Task to carry out → Omit every picture and write out the rest of the records exactly.

Dataset extract →
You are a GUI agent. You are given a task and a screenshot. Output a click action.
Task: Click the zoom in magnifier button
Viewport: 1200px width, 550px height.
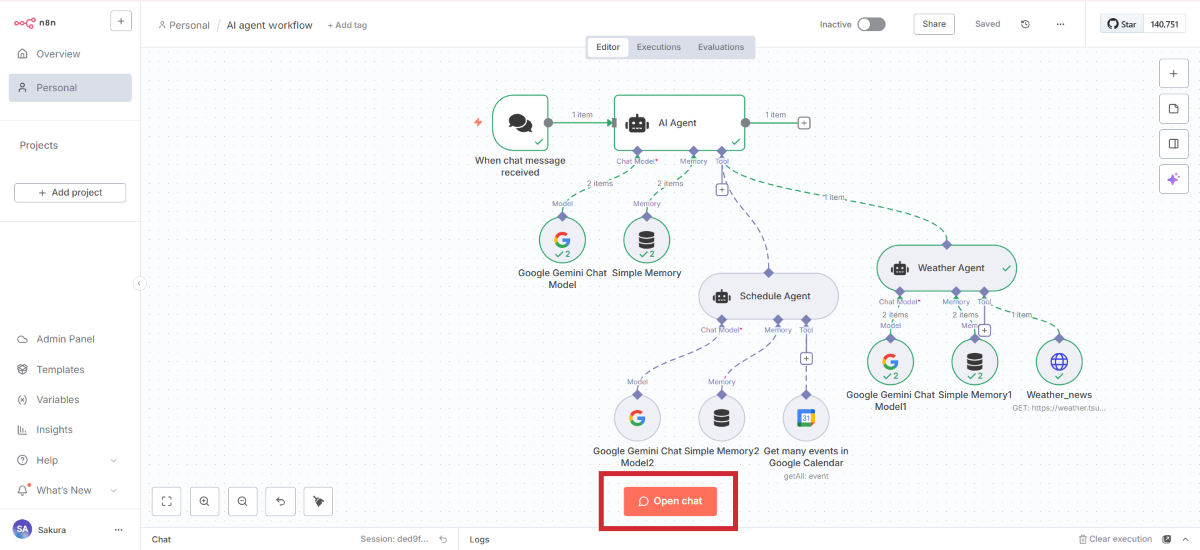coord(204,501)
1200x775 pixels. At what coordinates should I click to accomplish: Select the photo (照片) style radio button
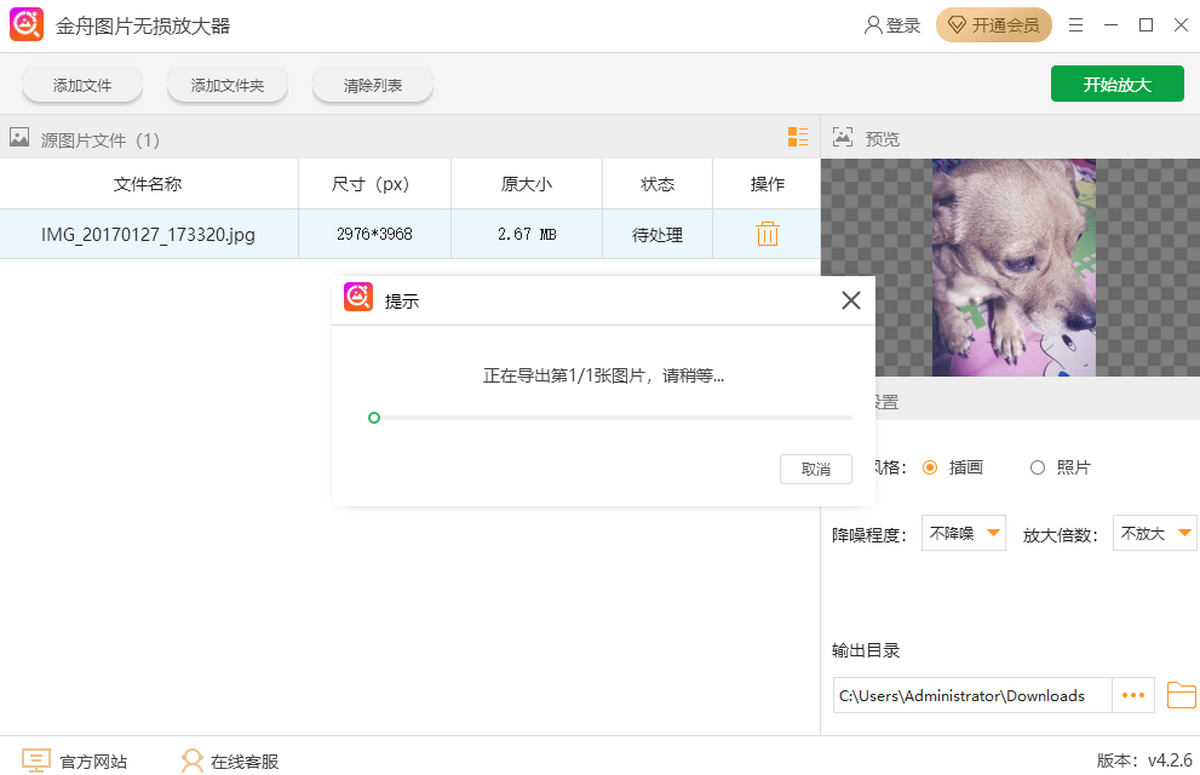(1037, 467)
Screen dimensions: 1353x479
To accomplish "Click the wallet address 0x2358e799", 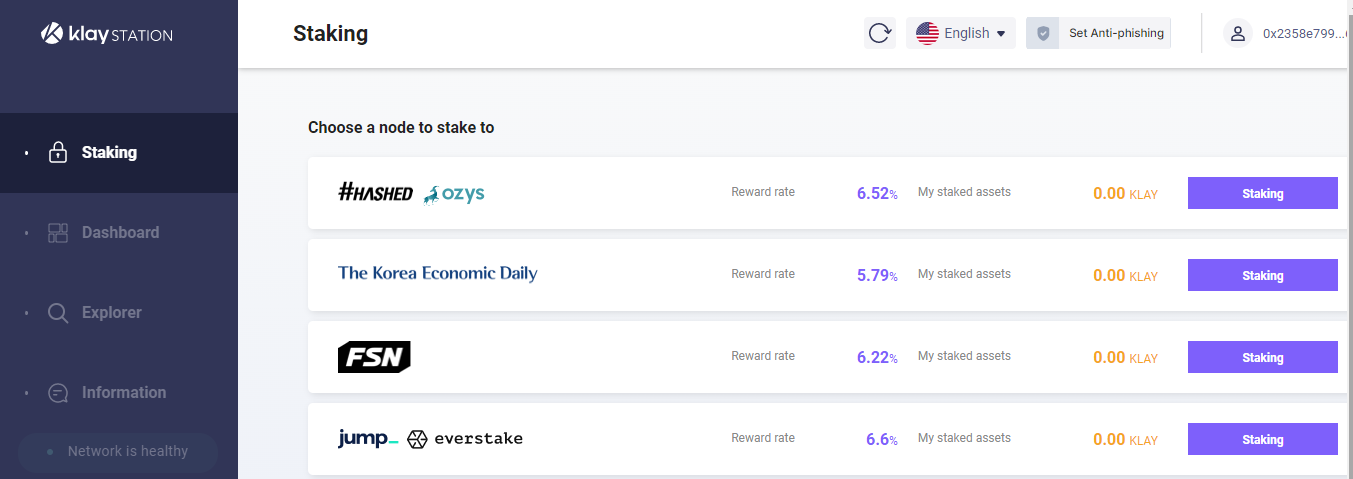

Exercise result →
You are a GUI agent. You are given a task and a screenshot. Output a click action.
Task: Click the zoom in magnifier button
Viewport: 1200px width, 550px height.
coord(204,501)
1200x775 pixels. At what coordinates should I click to accomplish: Select the photo (照片) style radio button
(1037, 467)
Screen dimensions: 1353x479
To accomplish "Click the wallet address 0x2358e799", 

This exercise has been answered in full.